Jerome Gondorf (kam vom SV Darmstadt 98) und Ishak Belfodil (leihweise von Standard Lüttich) konnten erst in den letzten beiden Partien des Jahres so richtig überzeugen. Gondorf bereitete beim Pokal-Erfolg über den SC Freiburg zwei Treffer vor, während Belfodils Knoten bereits vorher im abschließenden Bundesliga-Hinrundenspiel gegen Mainz platzte. Mit dem zwischenzeitlichen 2:0 erzielte er seinen Ligatreffer für Werder, zwei Tore im Pokal, darunter gegen die Breisgauer, kommen hinzu.
Die Hinrundengewinner – Laufwunder Eggestein
Jiri Pavlenka, Milos Veljkovic und Maximilian Eggestein sind drei Spieler, die in der Hinrunde zu überzeugen wussten. Während Torhüter Pavlenka mit vielen starken Paraden seine Ablösesumme in Höhe von gut dreieinhalb Millionen Euro rechtfertigte, etablierten sich auch Veljkovic und Eggestein zu unumstrittenen Stammspielern.

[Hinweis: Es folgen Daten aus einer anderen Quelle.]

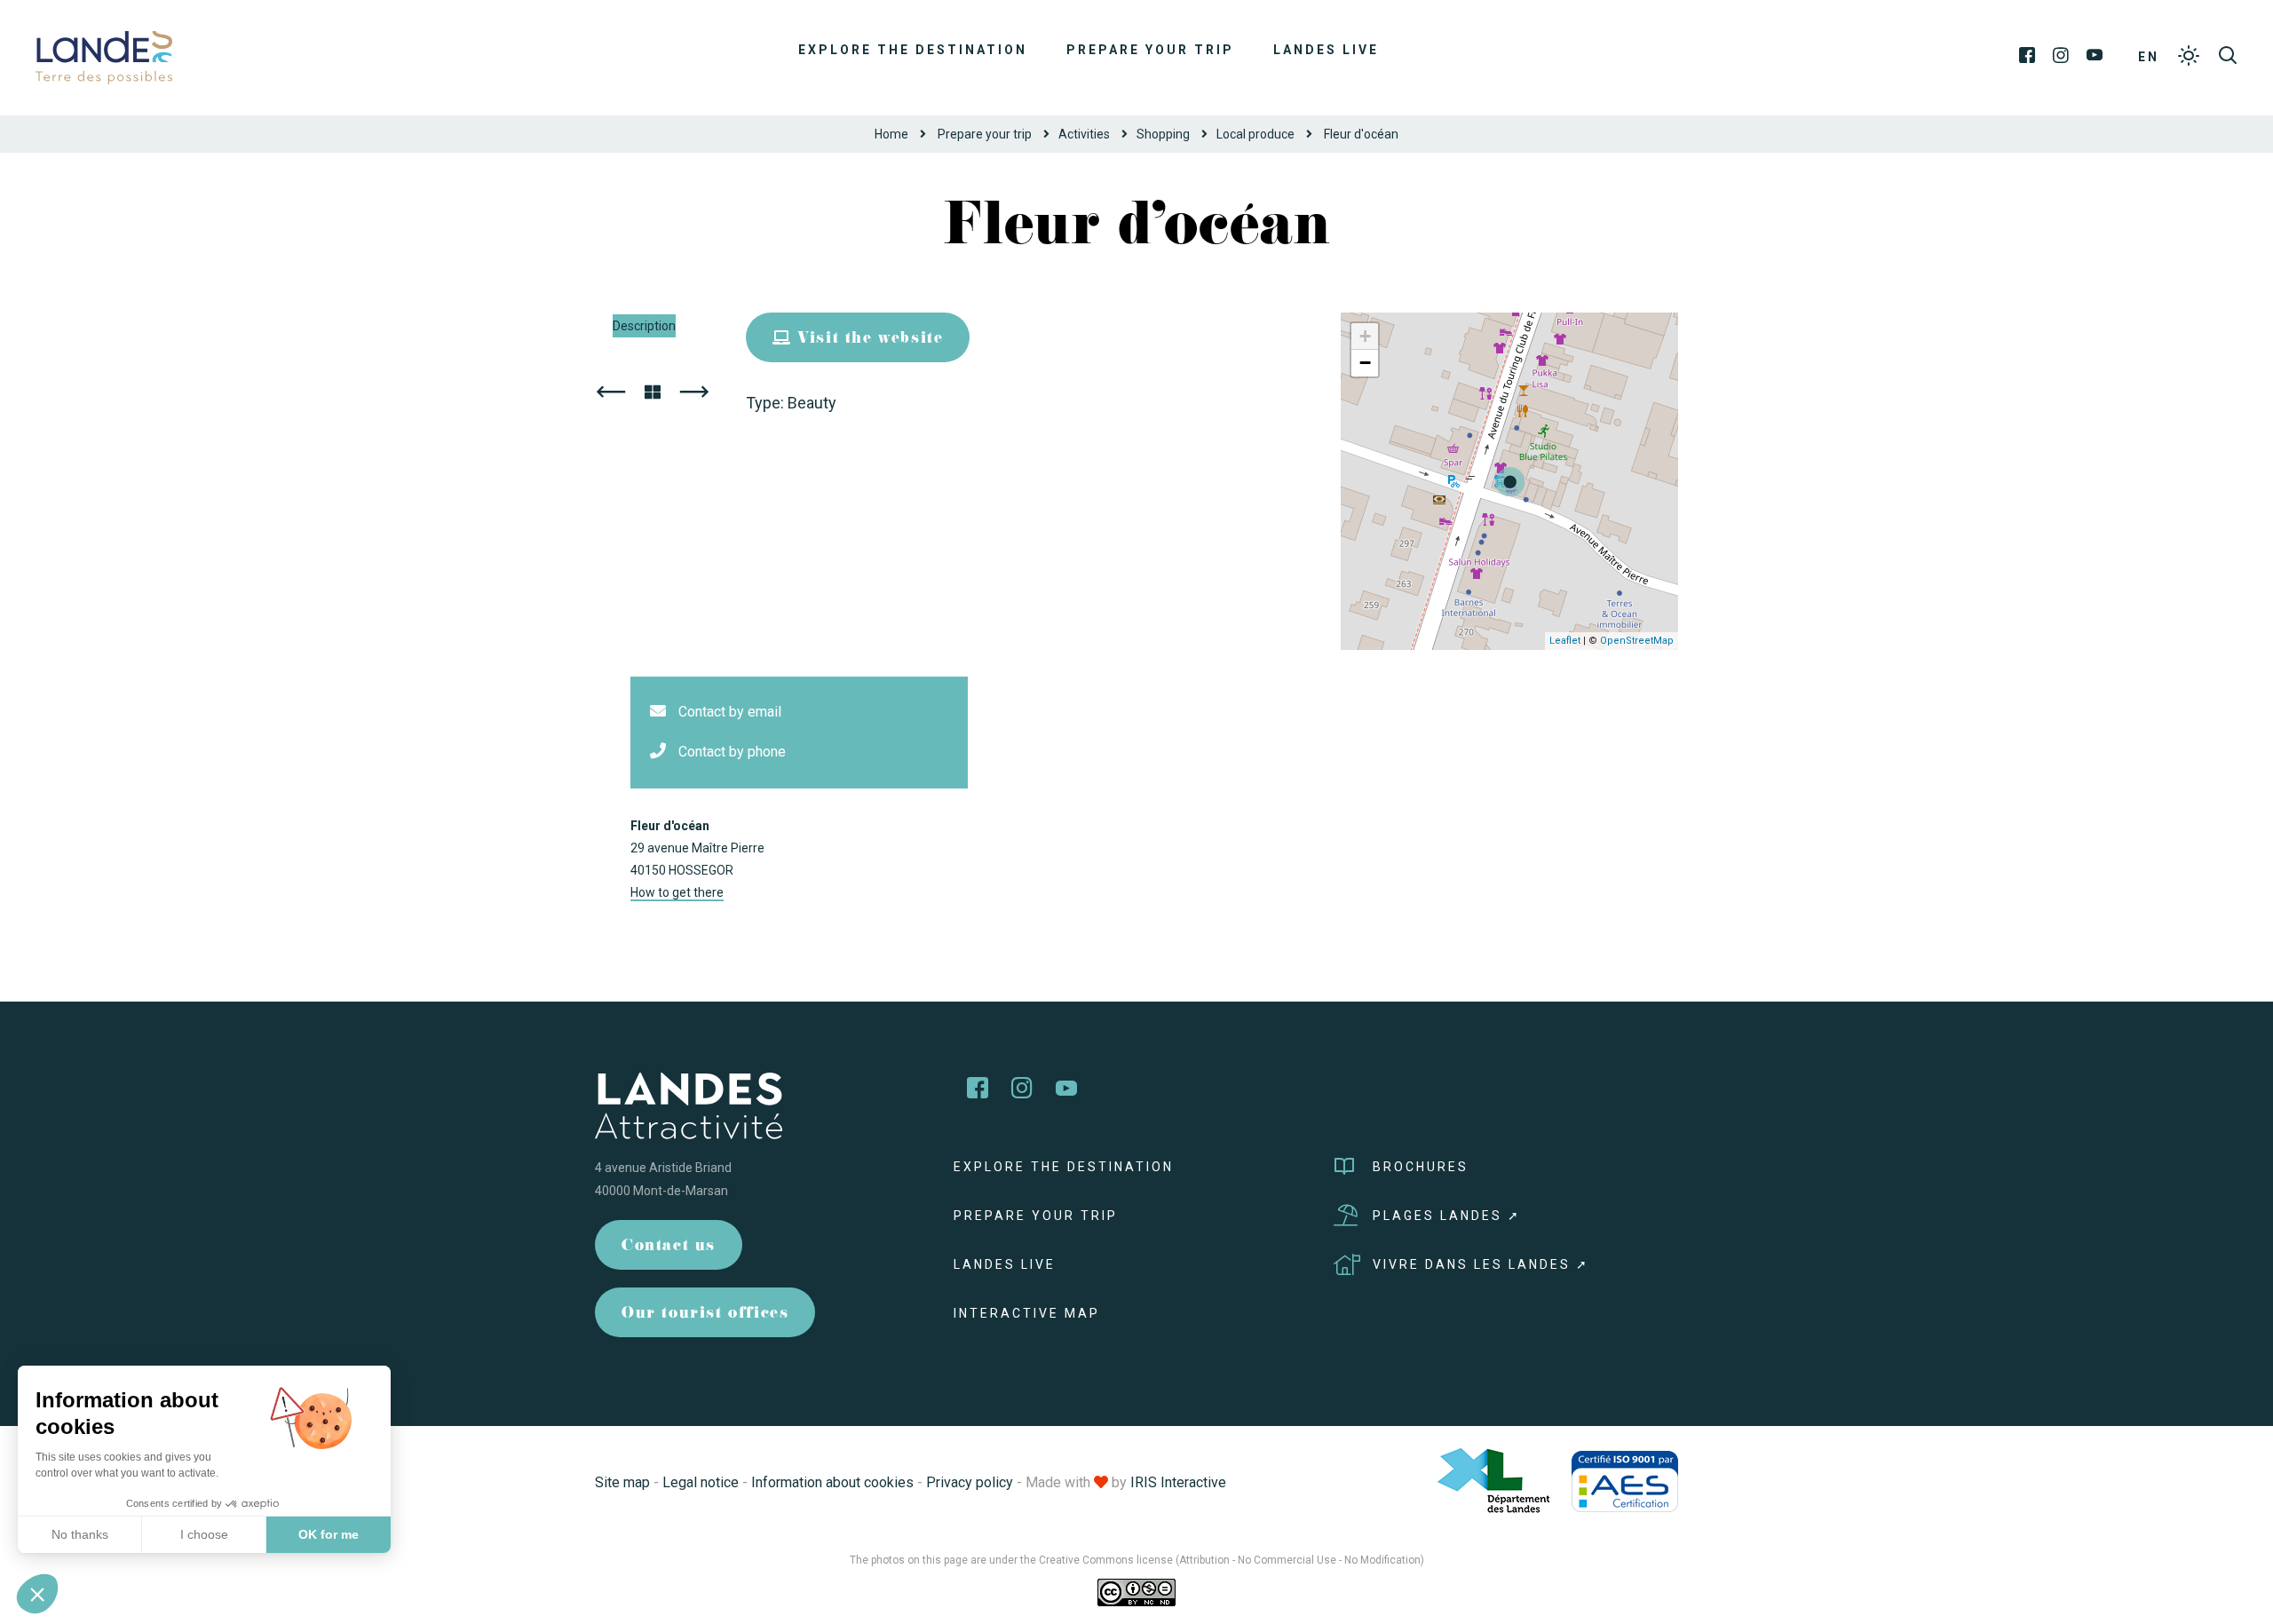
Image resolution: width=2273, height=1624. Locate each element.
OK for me (328, 1534)
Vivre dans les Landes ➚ (1481, 1264)
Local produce (1255, 134)
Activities (1084, 134)
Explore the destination (912, 50)
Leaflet (1564, 640)
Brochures (1421, 1167)
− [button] (1365, 363)
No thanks (79, 1534)
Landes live (1326, 50)
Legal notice (700, 1482)
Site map (622, 1482)
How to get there (677, 892)
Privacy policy (969, 1482)
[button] (37, 1594)
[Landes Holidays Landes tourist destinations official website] (104, 56)
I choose (204, 1534)
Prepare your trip (1150, 50)
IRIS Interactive (1178, 1482)
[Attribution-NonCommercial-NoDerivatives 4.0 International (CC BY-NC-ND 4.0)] (1136, 1592)
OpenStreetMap (1637, 640)
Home (891, 134)
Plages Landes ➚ (1447, 1215)
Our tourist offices (705, 1315)
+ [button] (1365, 336)
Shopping (1163, 134)
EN (2148, 57)
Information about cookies (832, 1482)
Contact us (669, 1247)
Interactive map (1027, 1313)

Veljkovic verpasste nur 225 Minuten aller 20 Pflichtspiele, verwies den schwächelnden Lamine Sané auf die Ersatzbank. Ein Treffer gelang dem Serben zudem im Pokalauftakt gegen die Würzburger Kickers. Noch besser lief es für Maximilian Eggestein, der nur ein Spiel verpasste und auf zwei Treffer kommt. Besonders auffallend ist seine Laufstärke – mit 14,01 Kilometern sorgte er im Spiel gegen Leverkusen für den aktuellen Saisonrekord.
Wo Bremen nachlegen muss
Mit Blick auf die Tabelle fällt das große Bremer Manko gleich ins Auge: Die Offensive. Nur 13 Treffer erzielte Werder nach siebzehn Spieltagen. Mit Fin Bartels wird zudem ein wichtiger Akteur auf dieser Position langfristig ausfallen. Frank Baumann deutete bereits Ersatz für ihn und potentielle Abgänge an. Unter anderem Luca Caldirola ist heißer Verkaufskandidat.
An einem Außenspieler sind die Bremer indes schon dran. sein Dieser soll am 1. Januar 2018 mit ins Trainingslager nach Alicante reisen. Vor wenigen Wochen machten Gerüchte die Runde, wonach Patrick Herrmann ein Kandidat bei Werder sei. Max Eberl, Sportdirektor von Borussia Mönchengladbach, betonte jedoch, seinen Spieler halten zu wollen.
Die Prognose
Werder wird sich nicht verstecken. Mit dem Trainerwechsel kam nicht nur das abhandengekommene Selbstvertrauen zurück, es wurde auch wieder Fußball gespielt. Zwar wird es noch eine harte Saison für den Traditionsverein, am Ende sollte es dennoch für den Klassenerhalt reichen. Mit Ex-Nationalspieler Max Kruse haben sie einen Spieler in den eigenen Reihen, der den Unterschied ausmachen kann und anderen Teams der unteren Tabellenregion fehlt.